"Disappointment" in ethics
September 14, 2022
We have a problem with disappointment. I think it's endemic of our times. And to be clear, I don't think anyone is actually disappointed in us. But there is a pathological self-infliction upon the subject of ourselves, and our times, as if we all collectively think that, or wonder why it's not that, everyone should be disappointed in us. Secretly, with perhaps too much venom, I think often that I don't want to indulge this need for disappointment, if only to say that I have much bigger things to signal my disappointment about.
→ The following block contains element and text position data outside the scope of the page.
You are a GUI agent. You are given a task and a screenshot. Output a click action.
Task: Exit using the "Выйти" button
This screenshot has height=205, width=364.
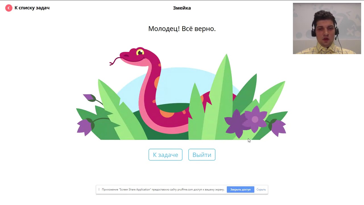(x=202, y=155)

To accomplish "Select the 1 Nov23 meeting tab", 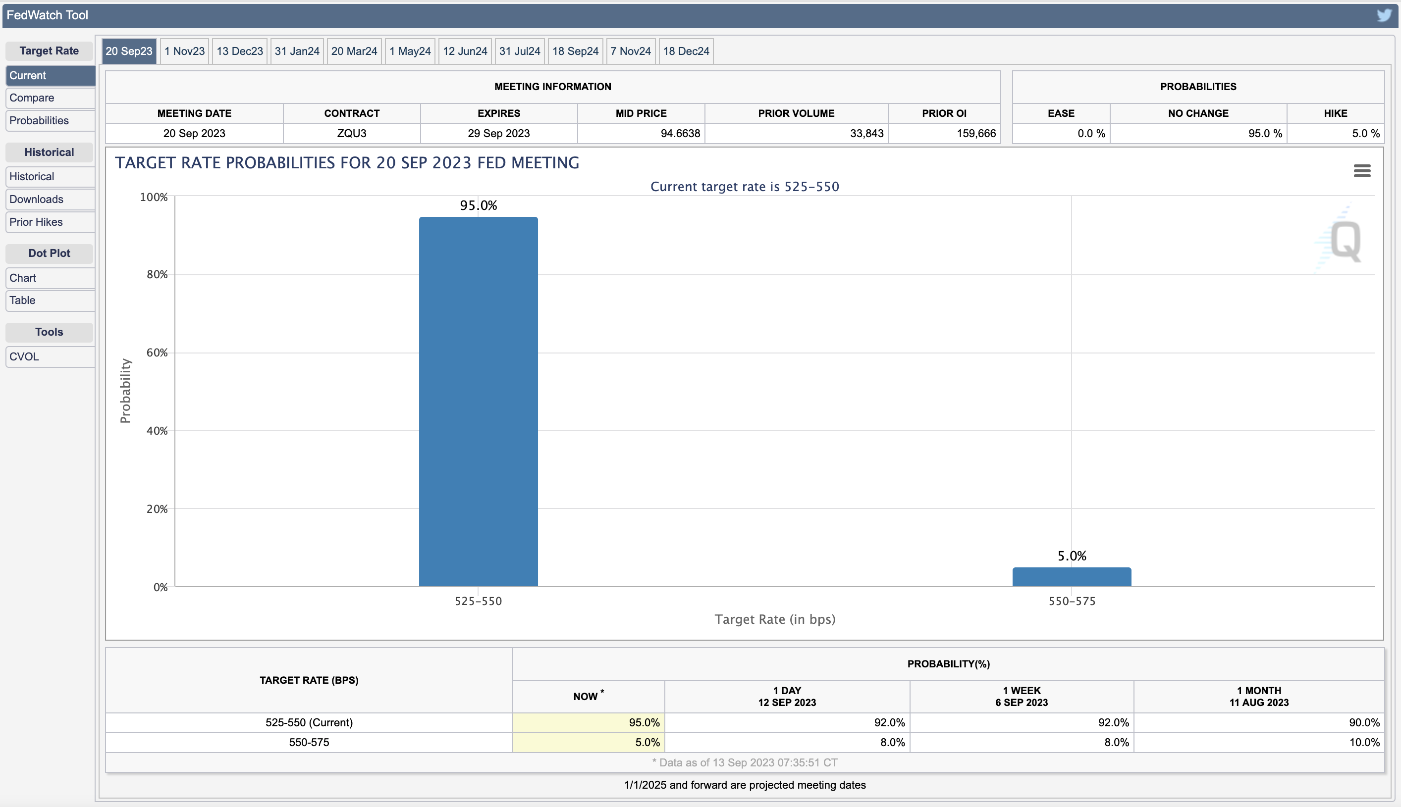I will (x=184, y=51).
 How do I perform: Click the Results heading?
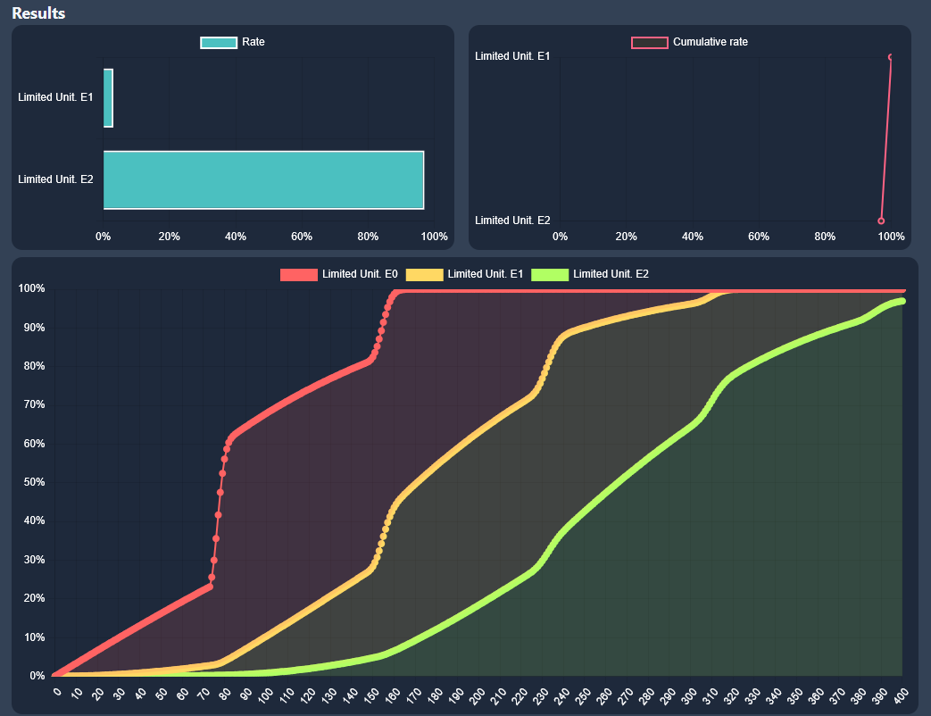(38, 13)
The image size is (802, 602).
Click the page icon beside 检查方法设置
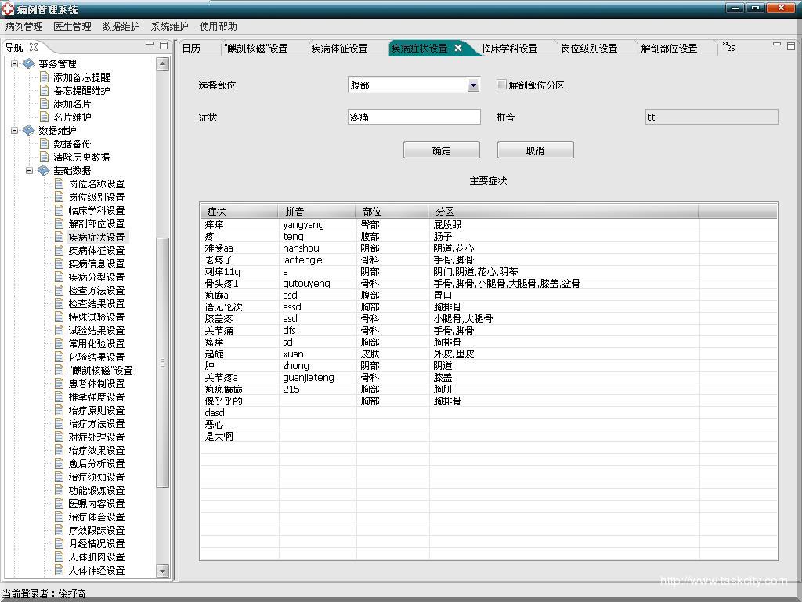pyautogui.click(x=59, y=290)
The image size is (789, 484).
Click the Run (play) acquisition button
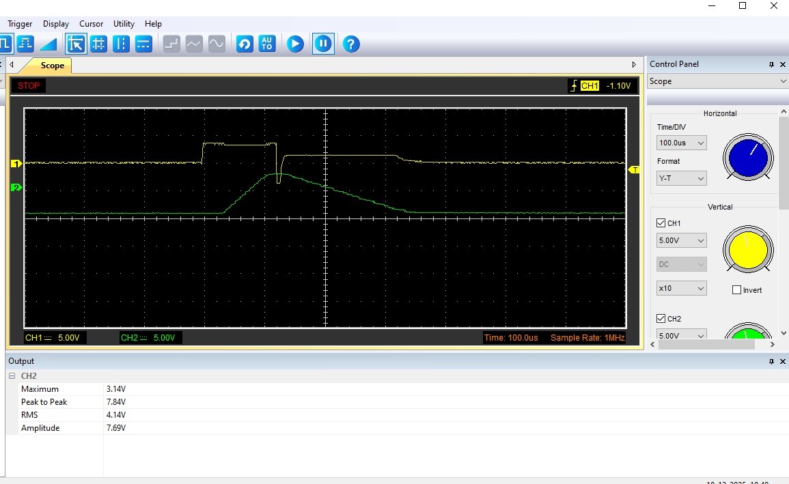[294, 44]
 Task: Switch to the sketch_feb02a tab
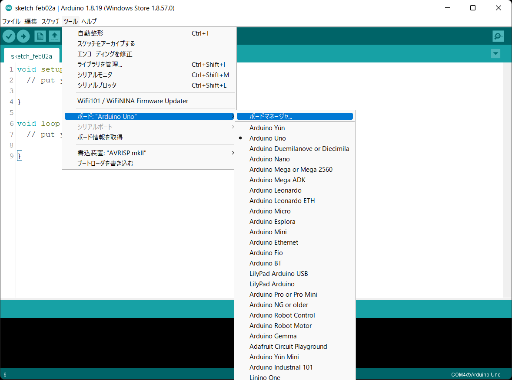click(32, 56)
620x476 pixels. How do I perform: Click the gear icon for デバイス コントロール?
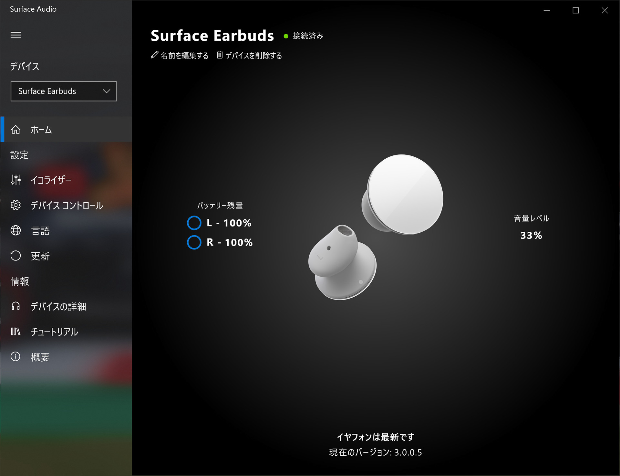pyautogui.click(x=16, y=205)
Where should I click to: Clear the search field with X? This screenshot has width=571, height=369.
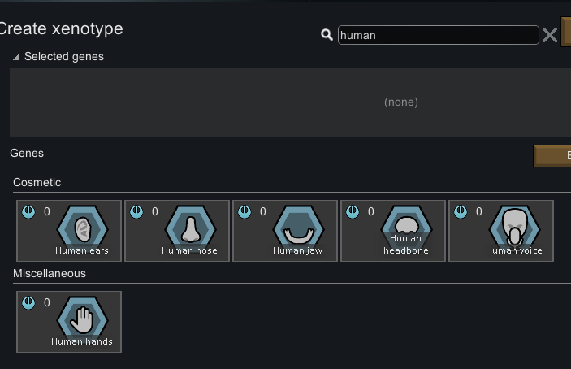tap(550, 35)
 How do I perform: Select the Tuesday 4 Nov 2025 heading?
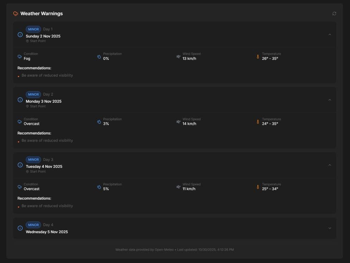[44, 166]
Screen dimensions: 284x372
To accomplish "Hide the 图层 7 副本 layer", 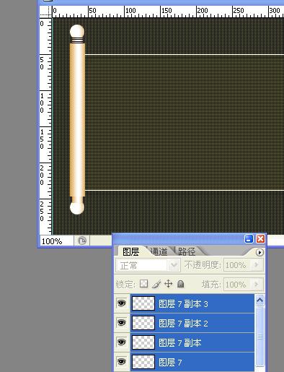I will 122,342.
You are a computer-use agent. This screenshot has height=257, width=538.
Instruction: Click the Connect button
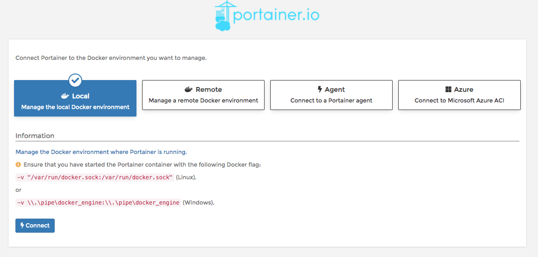(x=35, y=225)
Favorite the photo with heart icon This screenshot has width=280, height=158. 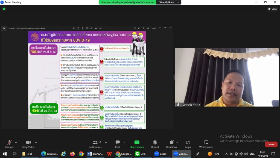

Honestly there is some contempt to that: to not even pay lip service to the outdated concept that anyone is the embodiment in person of virtue ethics; Honestly that is a disappointment in itself, to not complain about a dead ideology is still inexplicably alive, to everyone except for those who are, in the mind of people, where that dead ideology (still?) resides; Honestly, that is kind, empathetic, because the ideology of virtue ethics, as opposed to morality, could never survive the light of day even when it was dominant… But as a bit of advice to those who may still be riding the train of being disappointed in our elders for not having "it" – even if they seem to be baiting you to make that claim… It's so clear that the natural outcome of that narrative is that someone has to tell you that if you are disappointed, you had no reason to expect that what you seek in advanced ways would be found anywhere but as a product of your own striving.